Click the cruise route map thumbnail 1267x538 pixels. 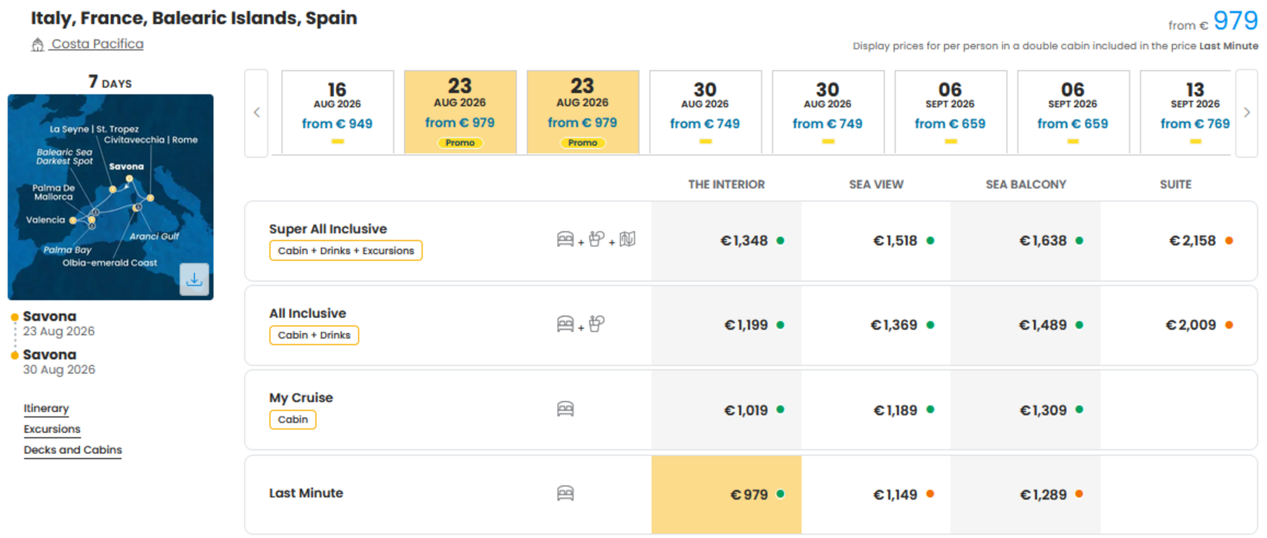click(x=110, y=197)
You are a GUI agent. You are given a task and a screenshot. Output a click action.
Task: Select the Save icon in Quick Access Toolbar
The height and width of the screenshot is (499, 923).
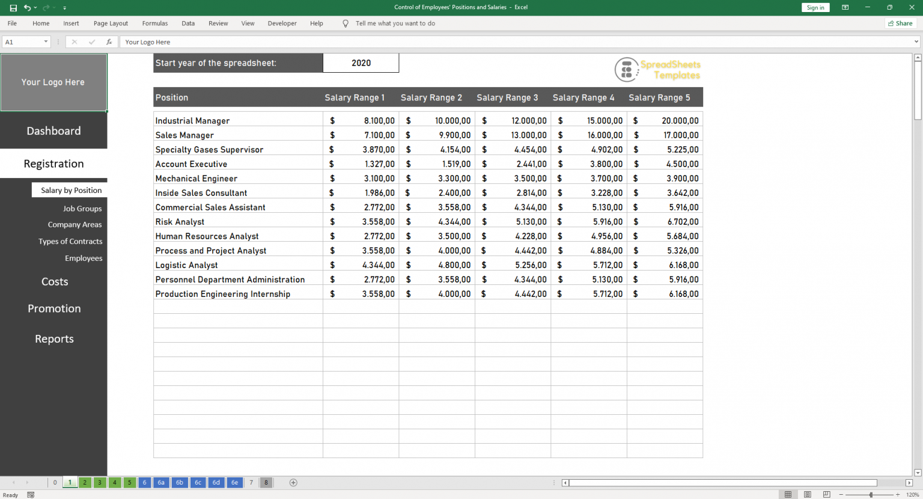point(14,7)

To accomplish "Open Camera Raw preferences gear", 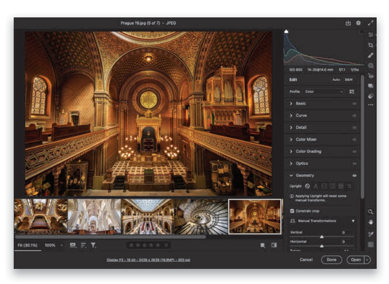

Directions: What you return should be only the lines from the line with "Task: Select the" through the last line of the listing above, exactly, both ends included, pictures excluded.

Expected answer:
Task: Select the Save icon in Quick Access Toolbar
The height and width of the screenshot is (499, 923).
point(14,7)

To accomplish "Open Camera Raw preferences gear", 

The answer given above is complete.